Kehf Suresi’nin Fazileti İle İlgili Hadisler
Berâ b. Âzib’in (r.a.) dediğine göre bir adam Kehf sûresini okuyordu, yanında da iki uzun iple bağlı bir at vardı. Derken bir bulut adamın üzerine doğru inmeye başladı. Bulut yaklaştıkça yaklaşıyordu. At bundan dolayı ürktü ve huysuzlardı. Sabaha çıkınca o zat Nebî’ye (s.a.s.) gelerek hâdiseyi anlattı. Resûlullah (s.a.s.): “O, kalbe huzur veren bir melektir, Kur’an okuduğun için inmiştir” buyurdu. [1]
“Her kim Cuma gecesi Kehf sûresini okuyacak olursa, bir nûr kendisi ile Beyt-i Atîk arasındaki mesâfeyi onun için aydınlatır.” [2]
“Kim Kehf sûresinin baş tarafları ile sonlarını okursa, bu sûre onun için tepeden tırnağa kadar bir nûr olur. Kim de tamâmını okursa, onun için gök ile yer arasında bir nûr olur.” [3]
“Kim, Kehf sûresini indirildiği gibi okursa sûre, kıyamet gününde onun için bir nûr olur.”[4]
Ebu Sa'îd (Radıyallâhu Anh)dan rivâyet edildiğine göre, Rasûlüllâh (sav) şöyle buyurdu:
"Her kim Cuma günü Kehf Sûresi'ni okursa, o iki cuma arasını o kimse için nûr gibi parlatır." [5]

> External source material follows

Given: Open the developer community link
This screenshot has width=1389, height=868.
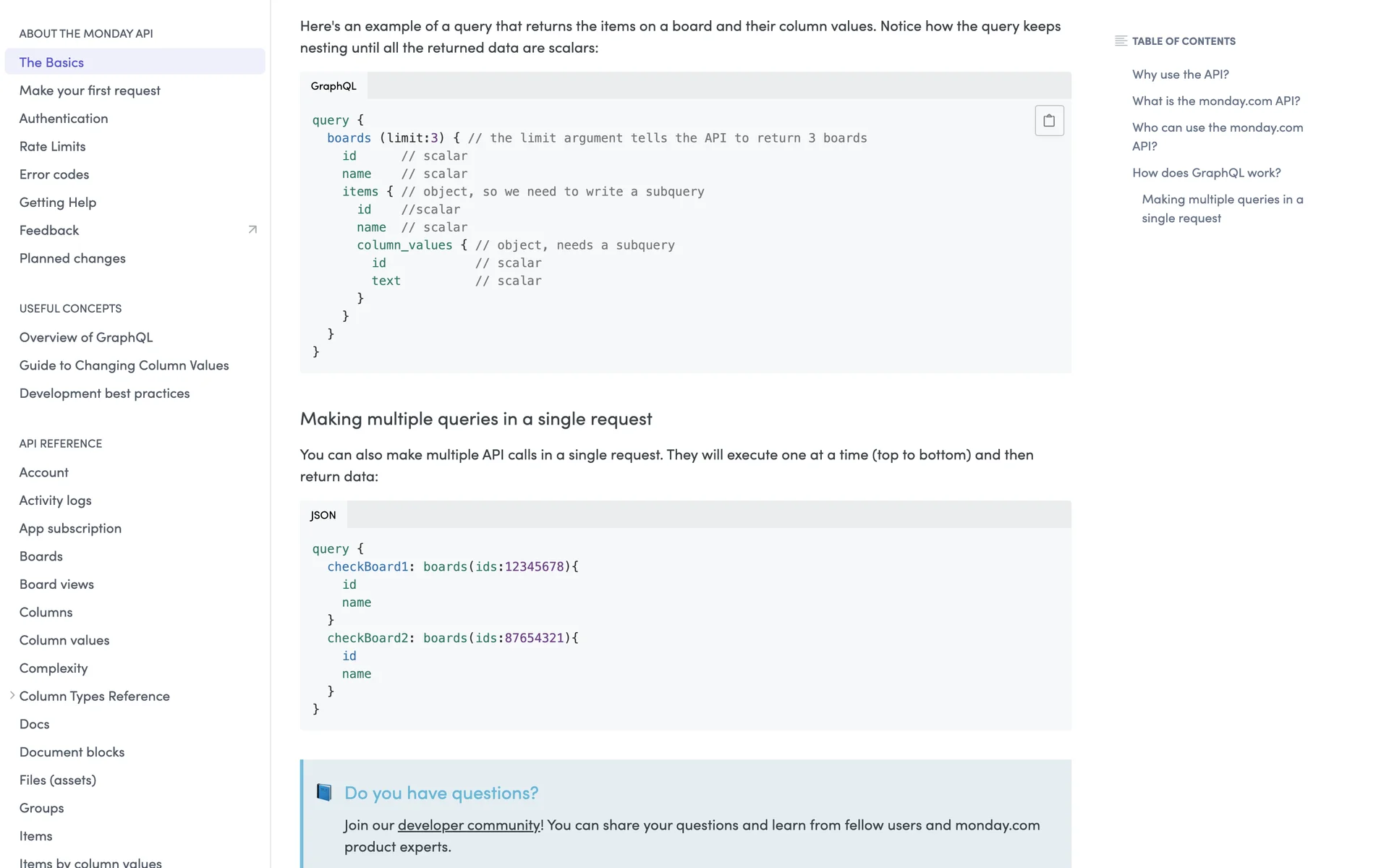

Ebü’d-Derdâ radıyallahu anh ‘den rivayet edildiğine göre, Resûlullah sallallahu aleyhi ve sellem şöyle buyurdu:
“Kehf sûresinin başından on âyet ezberleyen kimse deccâlden korunmuş olur.”[6]
Bir rivayette ise son âyetler hususunda şöyle buyrulmuştur;
“Kim, Kehf sûresinin son on âyetini ezberlerse deccâlin fitnesinden korunur.” [7]

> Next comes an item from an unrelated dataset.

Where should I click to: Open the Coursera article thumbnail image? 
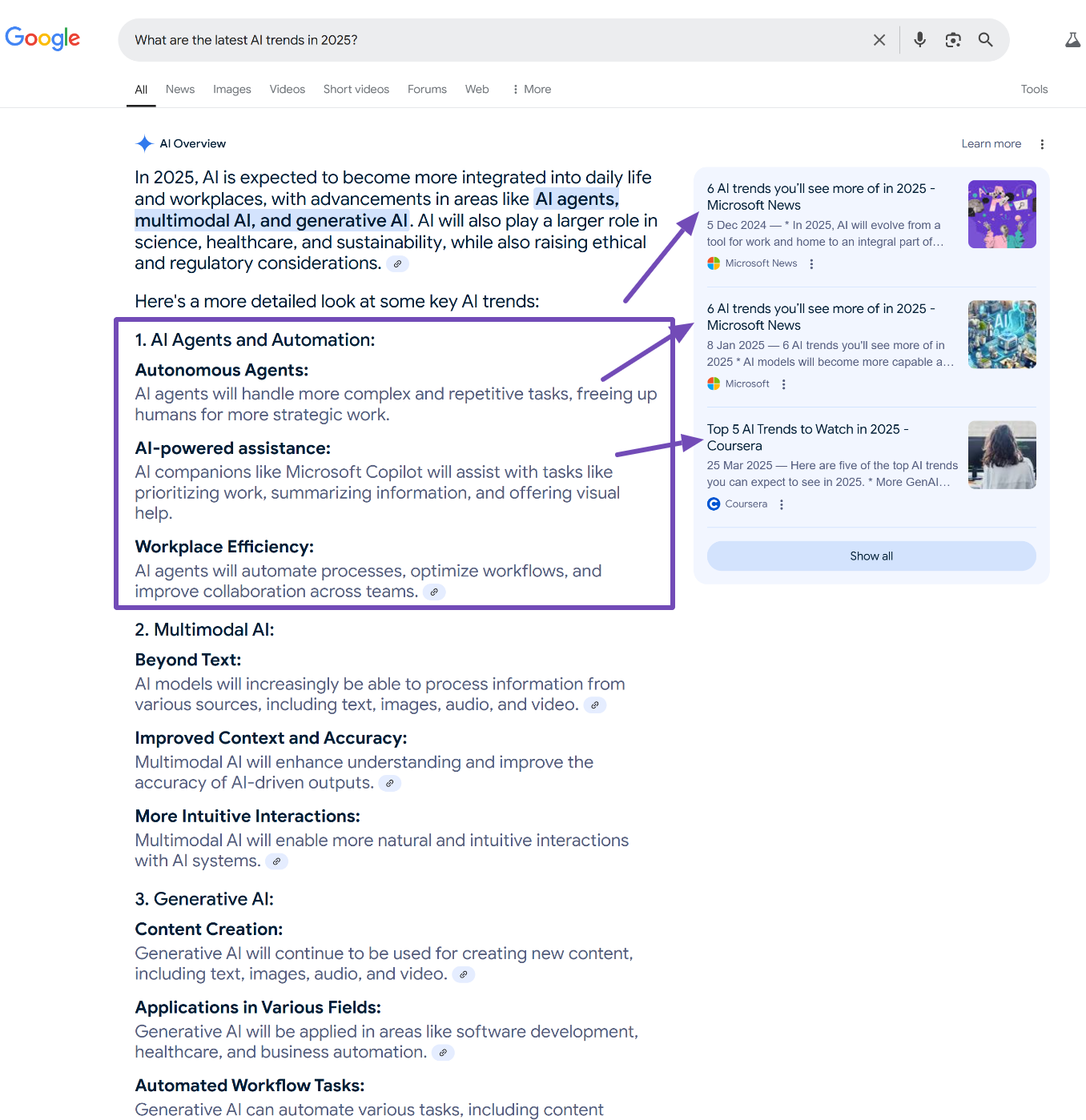[x=1002, y=455]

İbni Abbâs (ra) ve Ebû Hureyre'den (ra) rivâyet edildiğine göre, Rasûlüllâh (sav) şöyle buyurdu:
"Her kim Cuma gecesi veya günü Kehf Sûresi'ni okursa, o kişiye okuduğu yerden Mekke-i Mükerreme'ye kadar ulaşan bir nûr ihsân edilir. Bir dahaki Cuma'ya ve üç gün fazlasına kadar (yapacağı günahlar) kendisi için bağışlanır. Sabaha kadar yetmiş bin melek kendisine salât eder. Bütün hastalıklardan, özellikle karın tümörü, verem, alaca ve cüzzam dertlerinden, bir de Deccâl'ın fitnesinden kendisine afiyet verilir." [8]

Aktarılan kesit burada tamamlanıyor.